Am Mittwoch stand die Eintracht im UEFA Super Cup-Finale. Da hätten Sie sicherlich gerne auf dem Platz gestanden?
Ja, natürlich! Solche Spiele sind die Highlights einer Karriere, die vergisst du als Spieler niemals – und es ging schließlich um einen großen Pokal. Die Eintracht hat anders agiert als noch gegen Bayern München, hat kompakter und besser gestanden. Aber man muss sagen, dass Real Madrid eine Klasse für sich ist – auch wenn unsere Jungs alles gegeben haben.

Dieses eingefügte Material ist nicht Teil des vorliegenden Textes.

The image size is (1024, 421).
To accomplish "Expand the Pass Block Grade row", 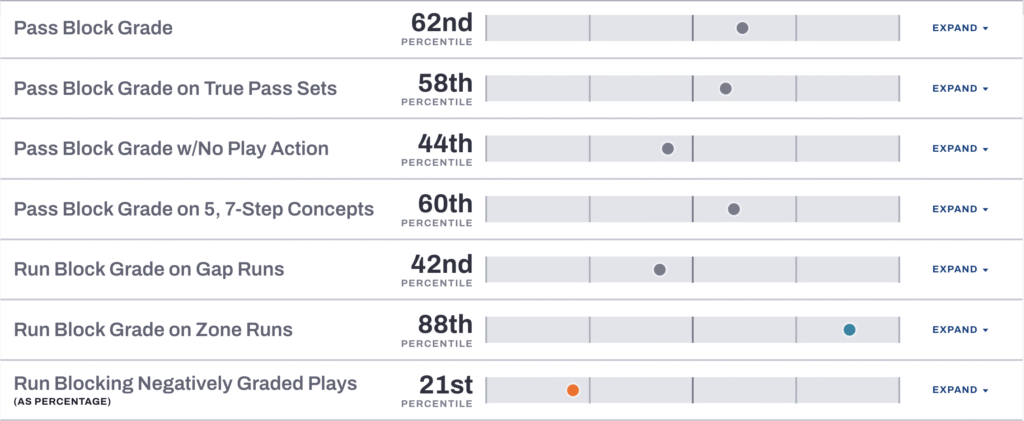I will [959, 28].
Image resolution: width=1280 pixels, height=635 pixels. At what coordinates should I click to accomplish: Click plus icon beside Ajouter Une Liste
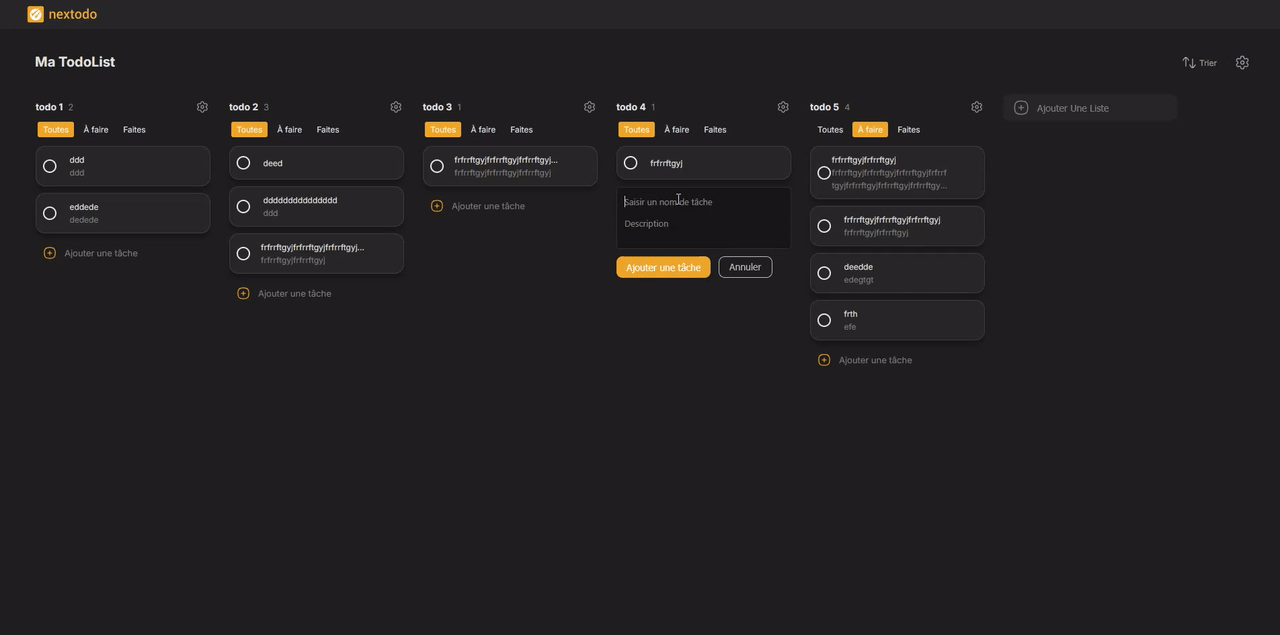point(1021,108)
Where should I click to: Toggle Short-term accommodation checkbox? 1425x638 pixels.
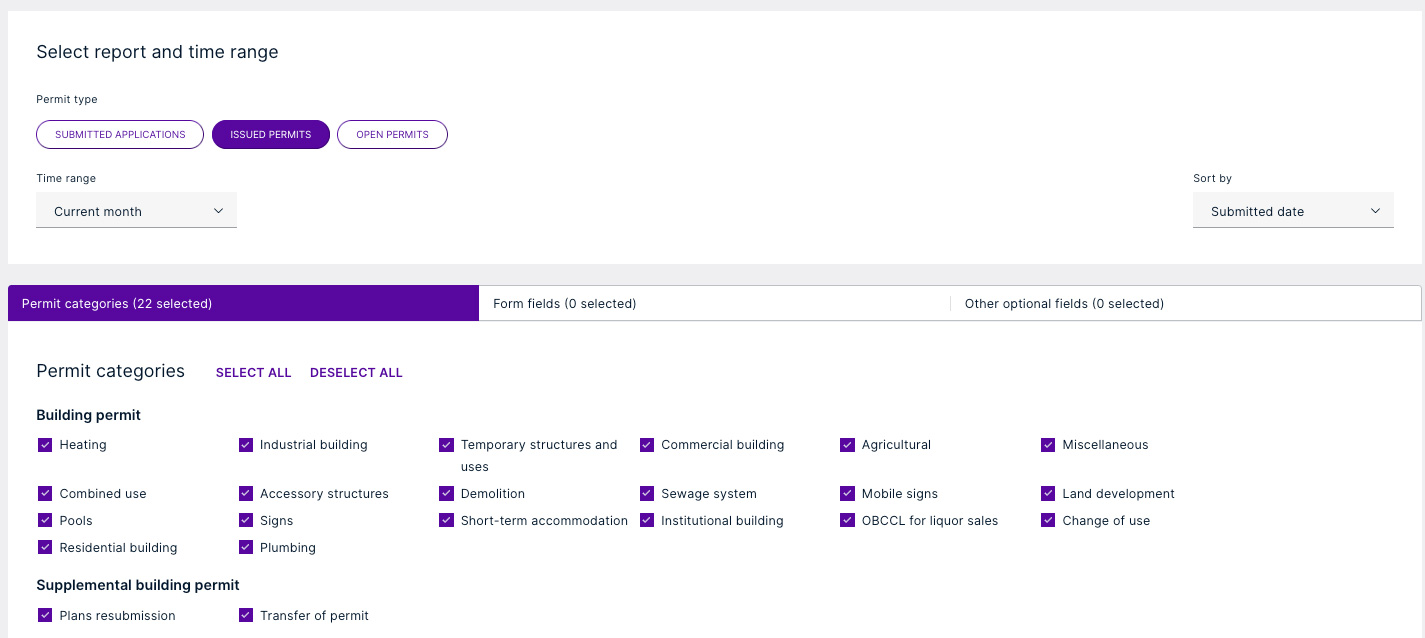pos(446,520)
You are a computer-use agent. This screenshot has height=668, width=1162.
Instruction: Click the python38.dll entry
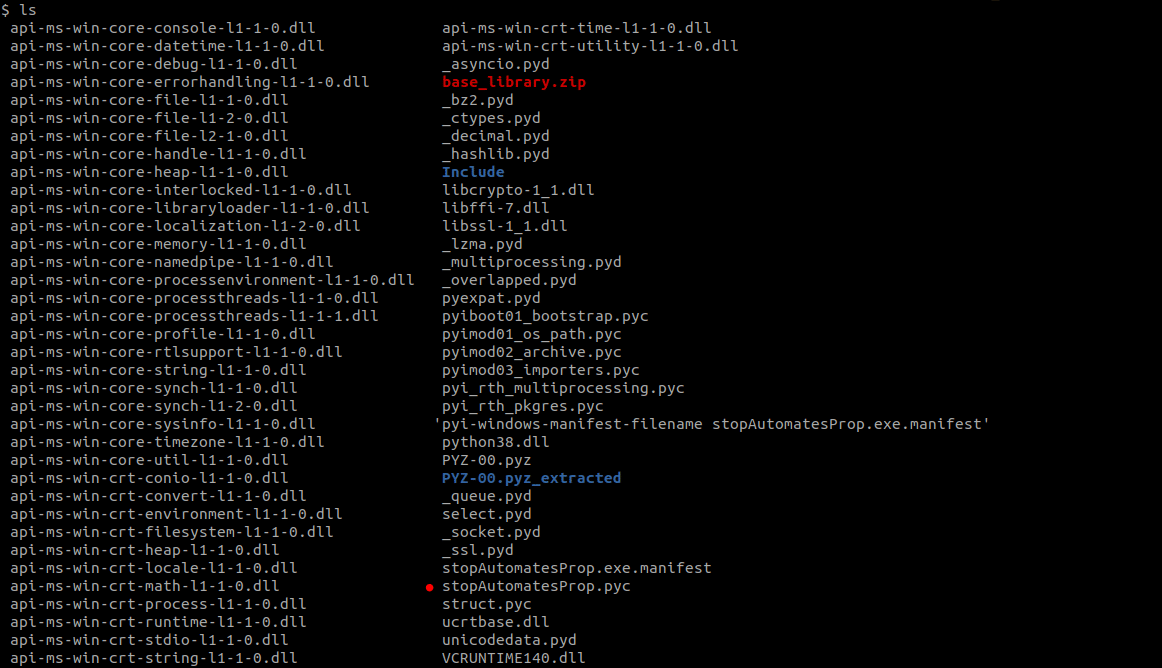point(496,442)
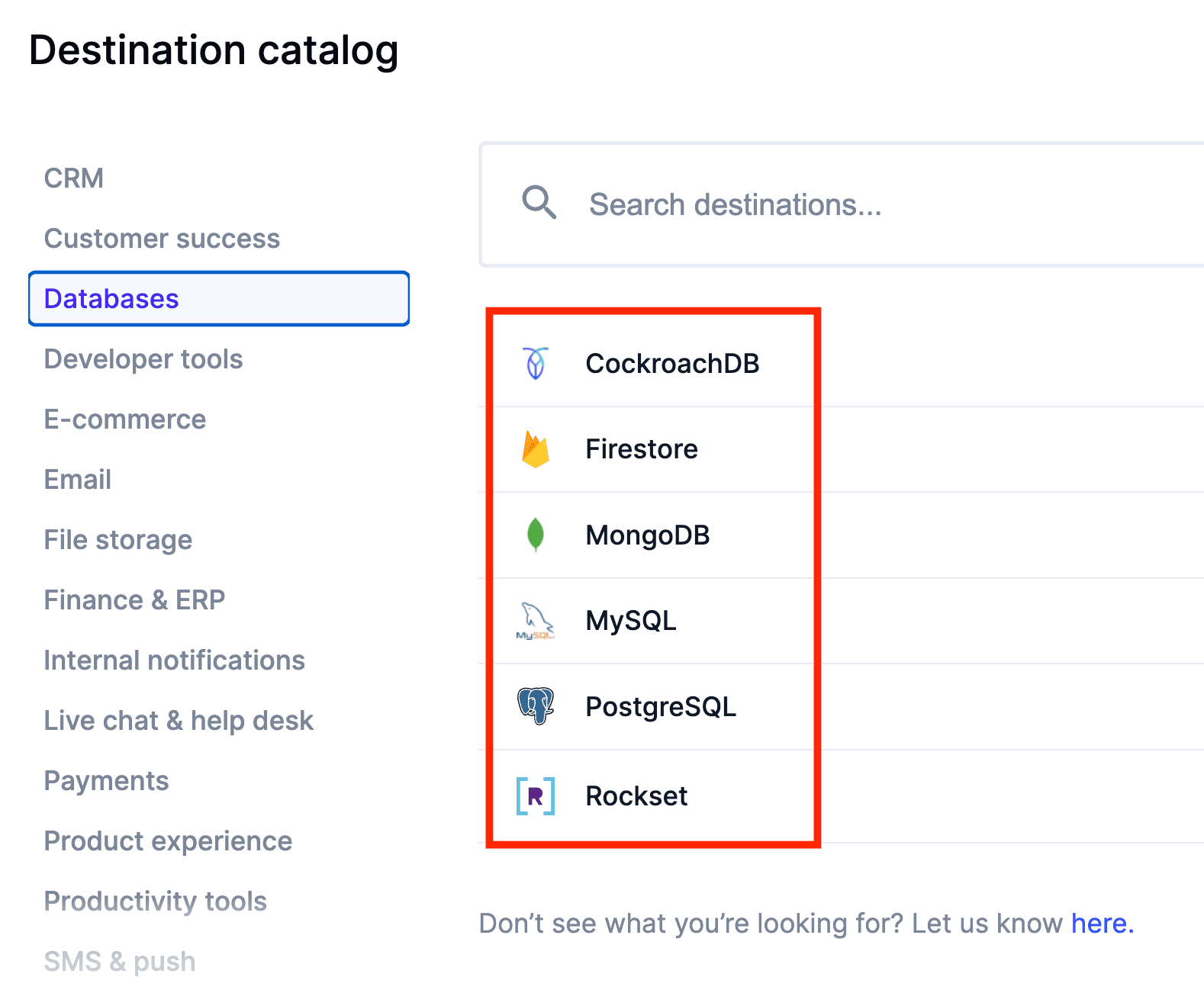Viewport: 1204px width, 993px height.
Task: Show Live chat & help desk destinations
Action: tap(179, 721)
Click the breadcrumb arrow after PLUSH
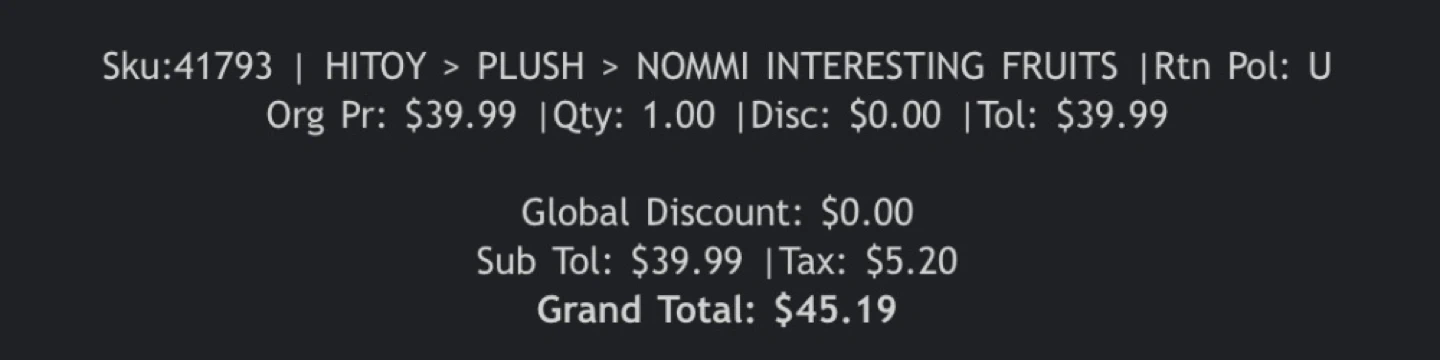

Wie verfolgt Patrick Ochs so ein Spiel? Ganz entspannt mit Bier und Chips auf dem Sofa?
Zumindest das Sofa stimmt (lacht). Aber tatsächlich bin ich angespannt und fiebere natürlich mit der Eintracht. Allerdings schaue ich mir das Spiel vielleicht etwas anders als andere Fans an: Ich kann fühlen, was in den Köpfen der Spieler vor sich geht, und beobachte gleichzeitig, wie sich die einzelnen Spieler verhalten und wie die Gruppentaktik ist. Für mich war interessant zu sehen, ob Lehren aus dem Bayern-Spiel gezogen wurden.
In Helsinki waren Sie nicht, weil Ihnen schlicht die Zeit dazu fehlte?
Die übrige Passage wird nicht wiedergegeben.